» Work item:
Beginning with the line containing "CAPTCHA (130, 1959)" and ending with the last line, repeat the records exactly.

++++

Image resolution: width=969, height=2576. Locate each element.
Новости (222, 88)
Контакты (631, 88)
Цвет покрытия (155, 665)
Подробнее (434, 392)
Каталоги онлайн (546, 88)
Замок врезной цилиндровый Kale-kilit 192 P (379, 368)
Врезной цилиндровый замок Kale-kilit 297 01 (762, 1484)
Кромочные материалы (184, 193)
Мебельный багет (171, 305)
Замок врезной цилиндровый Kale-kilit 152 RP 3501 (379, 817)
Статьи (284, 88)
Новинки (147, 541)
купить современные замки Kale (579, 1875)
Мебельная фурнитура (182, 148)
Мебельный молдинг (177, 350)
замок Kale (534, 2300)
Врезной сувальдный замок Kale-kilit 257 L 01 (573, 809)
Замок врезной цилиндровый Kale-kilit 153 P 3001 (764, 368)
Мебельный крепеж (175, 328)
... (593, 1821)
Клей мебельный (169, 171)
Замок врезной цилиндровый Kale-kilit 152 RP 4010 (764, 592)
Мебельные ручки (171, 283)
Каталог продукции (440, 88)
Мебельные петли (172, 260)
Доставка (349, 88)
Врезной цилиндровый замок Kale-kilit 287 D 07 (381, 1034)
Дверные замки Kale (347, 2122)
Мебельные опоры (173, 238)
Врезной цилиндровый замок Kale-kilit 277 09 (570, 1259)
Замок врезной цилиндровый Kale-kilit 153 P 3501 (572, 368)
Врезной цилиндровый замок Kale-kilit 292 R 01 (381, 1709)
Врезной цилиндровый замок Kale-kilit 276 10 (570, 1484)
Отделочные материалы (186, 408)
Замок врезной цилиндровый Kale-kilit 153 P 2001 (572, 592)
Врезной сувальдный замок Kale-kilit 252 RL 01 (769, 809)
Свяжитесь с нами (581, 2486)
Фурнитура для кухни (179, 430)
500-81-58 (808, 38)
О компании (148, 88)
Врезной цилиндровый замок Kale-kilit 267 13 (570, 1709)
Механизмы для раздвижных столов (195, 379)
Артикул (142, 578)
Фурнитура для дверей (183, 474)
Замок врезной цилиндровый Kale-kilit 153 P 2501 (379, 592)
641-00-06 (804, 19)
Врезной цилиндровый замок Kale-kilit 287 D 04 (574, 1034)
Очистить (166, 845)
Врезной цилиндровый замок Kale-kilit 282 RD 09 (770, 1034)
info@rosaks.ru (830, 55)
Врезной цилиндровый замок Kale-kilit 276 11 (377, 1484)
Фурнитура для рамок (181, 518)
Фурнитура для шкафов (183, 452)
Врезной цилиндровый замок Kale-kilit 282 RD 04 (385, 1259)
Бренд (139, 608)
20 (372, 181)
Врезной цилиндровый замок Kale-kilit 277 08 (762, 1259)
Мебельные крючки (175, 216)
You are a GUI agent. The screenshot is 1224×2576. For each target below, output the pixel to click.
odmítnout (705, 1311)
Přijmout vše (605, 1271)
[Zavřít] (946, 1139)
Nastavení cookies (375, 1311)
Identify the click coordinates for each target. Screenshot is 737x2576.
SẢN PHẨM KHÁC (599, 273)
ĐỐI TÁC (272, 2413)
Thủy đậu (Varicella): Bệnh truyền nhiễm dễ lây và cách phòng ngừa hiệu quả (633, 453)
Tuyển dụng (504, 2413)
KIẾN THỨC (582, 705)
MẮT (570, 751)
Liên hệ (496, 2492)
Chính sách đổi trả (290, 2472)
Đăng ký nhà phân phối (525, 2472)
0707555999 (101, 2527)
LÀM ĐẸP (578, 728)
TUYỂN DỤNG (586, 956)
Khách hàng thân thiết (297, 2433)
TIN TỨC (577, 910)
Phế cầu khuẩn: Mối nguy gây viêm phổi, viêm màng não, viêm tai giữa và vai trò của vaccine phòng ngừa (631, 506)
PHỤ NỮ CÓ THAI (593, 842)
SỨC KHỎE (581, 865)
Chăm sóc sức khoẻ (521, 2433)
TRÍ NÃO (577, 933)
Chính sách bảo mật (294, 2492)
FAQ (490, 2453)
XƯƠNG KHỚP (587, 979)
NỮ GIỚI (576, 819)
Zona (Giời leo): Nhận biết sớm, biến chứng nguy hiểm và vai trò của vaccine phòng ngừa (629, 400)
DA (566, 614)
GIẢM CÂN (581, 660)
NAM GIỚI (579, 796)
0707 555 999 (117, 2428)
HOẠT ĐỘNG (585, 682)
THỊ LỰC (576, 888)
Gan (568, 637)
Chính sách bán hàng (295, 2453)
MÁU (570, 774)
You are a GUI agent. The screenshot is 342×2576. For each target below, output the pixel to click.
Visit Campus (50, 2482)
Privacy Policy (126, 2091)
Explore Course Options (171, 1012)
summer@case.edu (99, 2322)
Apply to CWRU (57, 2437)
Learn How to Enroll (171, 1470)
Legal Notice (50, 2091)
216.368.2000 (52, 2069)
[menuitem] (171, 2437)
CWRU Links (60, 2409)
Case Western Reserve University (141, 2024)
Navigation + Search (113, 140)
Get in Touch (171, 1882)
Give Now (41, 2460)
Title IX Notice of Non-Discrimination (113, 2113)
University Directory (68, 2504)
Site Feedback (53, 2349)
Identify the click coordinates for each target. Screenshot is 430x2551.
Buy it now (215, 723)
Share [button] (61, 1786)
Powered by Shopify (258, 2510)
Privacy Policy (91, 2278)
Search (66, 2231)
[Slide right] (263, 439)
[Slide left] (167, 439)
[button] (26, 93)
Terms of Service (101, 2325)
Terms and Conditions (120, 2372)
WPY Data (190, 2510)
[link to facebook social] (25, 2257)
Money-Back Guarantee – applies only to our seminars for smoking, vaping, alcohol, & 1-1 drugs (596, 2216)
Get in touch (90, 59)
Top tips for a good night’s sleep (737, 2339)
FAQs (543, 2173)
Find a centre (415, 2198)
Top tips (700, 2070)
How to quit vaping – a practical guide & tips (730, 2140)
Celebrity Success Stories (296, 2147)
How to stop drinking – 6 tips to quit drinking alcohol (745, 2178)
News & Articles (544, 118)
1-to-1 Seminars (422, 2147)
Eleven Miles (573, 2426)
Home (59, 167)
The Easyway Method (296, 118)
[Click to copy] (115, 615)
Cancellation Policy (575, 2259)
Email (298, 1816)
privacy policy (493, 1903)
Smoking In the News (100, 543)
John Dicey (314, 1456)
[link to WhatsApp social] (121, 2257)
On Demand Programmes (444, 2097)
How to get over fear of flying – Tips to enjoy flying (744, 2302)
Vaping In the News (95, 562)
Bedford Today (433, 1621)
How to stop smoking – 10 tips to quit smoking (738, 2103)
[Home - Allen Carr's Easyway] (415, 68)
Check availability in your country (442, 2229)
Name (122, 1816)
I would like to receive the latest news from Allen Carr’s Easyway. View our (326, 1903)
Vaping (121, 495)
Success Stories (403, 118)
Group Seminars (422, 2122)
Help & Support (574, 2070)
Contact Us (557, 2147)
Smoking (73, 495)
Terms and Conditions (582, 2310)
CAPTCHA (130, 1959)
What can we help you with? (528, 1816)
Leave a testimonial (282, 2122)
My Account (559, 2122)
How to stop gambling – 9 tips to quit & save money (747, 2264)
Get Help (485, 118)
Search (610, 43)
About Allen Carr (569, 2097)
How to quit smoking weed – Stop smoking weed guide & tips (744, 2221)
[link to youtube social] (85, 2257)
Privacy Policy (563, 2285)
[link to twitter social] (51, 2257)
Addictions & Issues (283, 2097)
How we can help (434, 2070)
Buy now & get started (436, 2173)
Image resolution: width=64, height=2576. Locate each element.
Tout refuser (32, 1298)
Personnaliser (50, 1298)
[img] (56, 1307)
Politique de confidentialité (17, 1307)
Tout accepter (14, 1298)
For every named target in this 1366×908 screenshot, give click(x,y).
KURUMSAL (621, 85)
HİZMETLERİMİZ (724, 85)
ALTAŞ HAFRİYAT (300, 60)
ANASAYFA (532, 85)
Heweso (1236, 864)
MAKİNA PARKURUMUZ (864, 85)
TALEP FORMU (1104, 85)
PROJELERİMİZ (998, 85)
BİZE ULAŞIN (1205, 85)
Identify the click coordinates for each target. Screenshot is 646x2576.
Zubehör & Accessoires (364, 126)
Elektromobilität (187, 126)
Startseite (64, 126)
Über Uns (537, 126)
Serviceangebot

++++

» Answer below:
CAPTCHA (130, 1959)
What can we help you with? (528, 1816)
Leave a testimonial (282, 2122)
My Account (559, 2122)
How to stop gambling – 9 tips to quit & save money (747, 2264)
Get Help (485, 118)
Search (610, 43)
About Allen Carr (569, 2097)
How to quit smoking weed – Stop smoking weed guide & tips (744, 2221)
[link to youtube social] (85, 2257)
Privacy Policy (563, 2285)
[link to twitter social] (51, 2257)
Addictions & Issues (283, 2097)
How we can help (434, 2070)
Buy now & get started (436, 2173)
Image resolution: width=64, height=2576. Locate each element.
Tout refuser (32, 1298)
Personnaliser (50, 1298)
[img] (56, 1307)
Politique de confidentialité (17, 1307)
Tout accepter (14, 1298)
For every named target in this 1366×908 screenshot, give click(x,y).
KURUMSAL (621, 85)
HİZMETLERİMİZ (724, 85)
ALTAŞ HAFRİYAT (300, 60)
ANASAYFA (532, 85)
Heweso (1236, 864)
MAKİNA PARKURUMUZ (864, 85)
TALEP FORMU (1104, 85)
PROJELERİMİZ (998, 85)
BİZE ULAŞIN (1205, 85)
Identify the click coordinates for each target. Screenshot is 646x2576.
Zubehör & Accessoires (364, 126)
Elektromobilität (187, 126)
Startseite (64, 126)
Über Uns (537, 126)
Serviceangebot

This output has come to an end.